Dans le texte sur l'enfrichement de l'île, relevez tous les stades d'enfrichement mentionnés.
╭─ Texte
Le deuxième impact de l’enfrichement sur l’île se situe au niveau de la flore. Là encore, le bilan n’est pas aisé. Les premiers stades d’enfrichement sont généralement des formations végétales plus diversifiées que les stades « initiaux » alors que le stade « final » se révèle souvent plus pauvre . En revanche, en terme d’habitat, l’abandon des pratiques agro-pastorales sur certains secteurs a eu pour conséquence de créer de nouveaux habitats (saulaie, fourré …).
╰─
╭─ Lignes de données
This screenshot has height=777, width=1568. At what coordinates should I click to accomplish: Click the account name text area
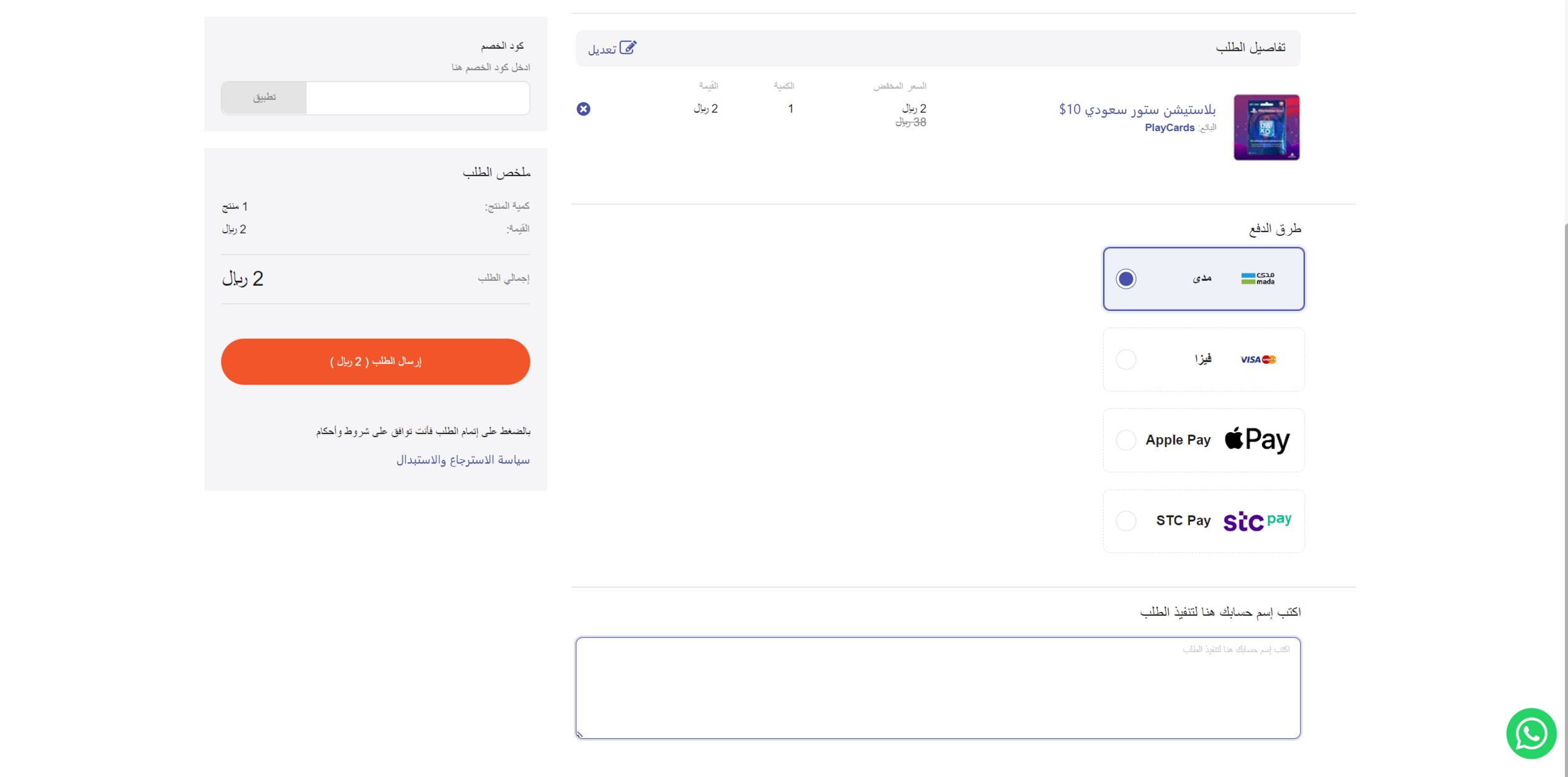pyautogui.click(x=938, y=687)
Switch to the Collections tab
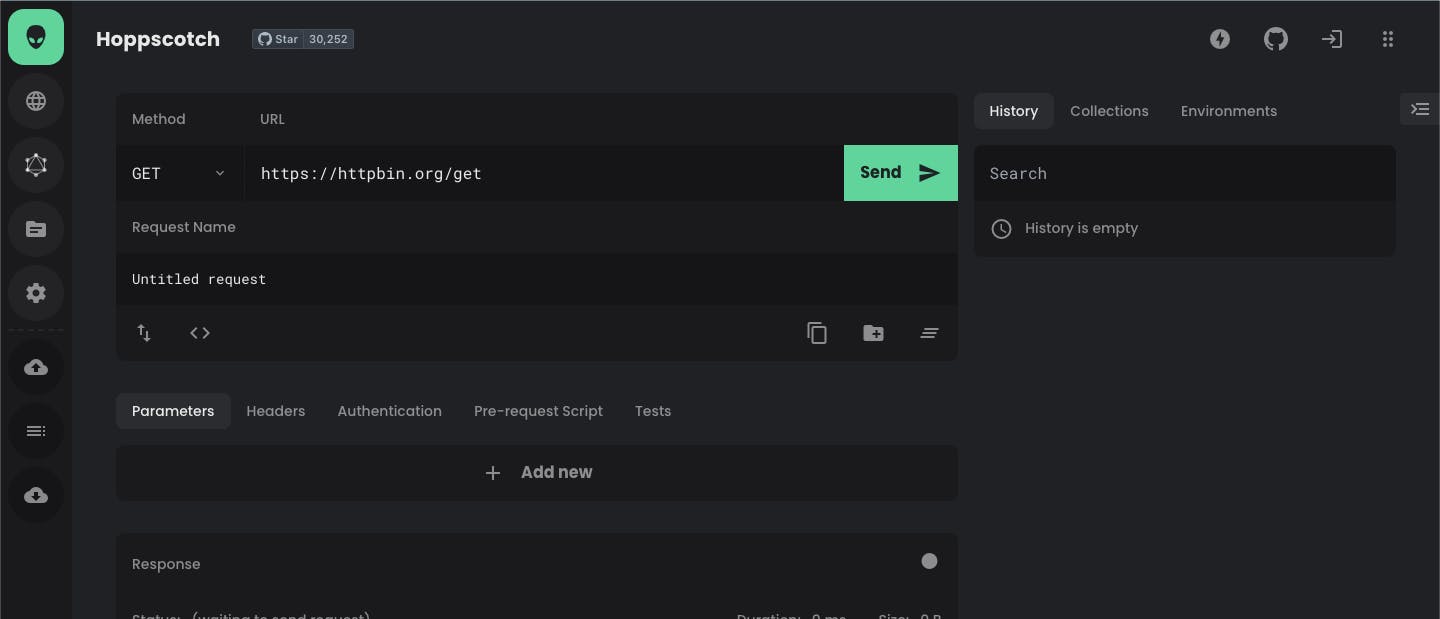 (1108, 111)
╰─
» **Résultat obtenu**:
- les premiers stades d'enfrichement
- les stades « initiaux »
- le stade « final »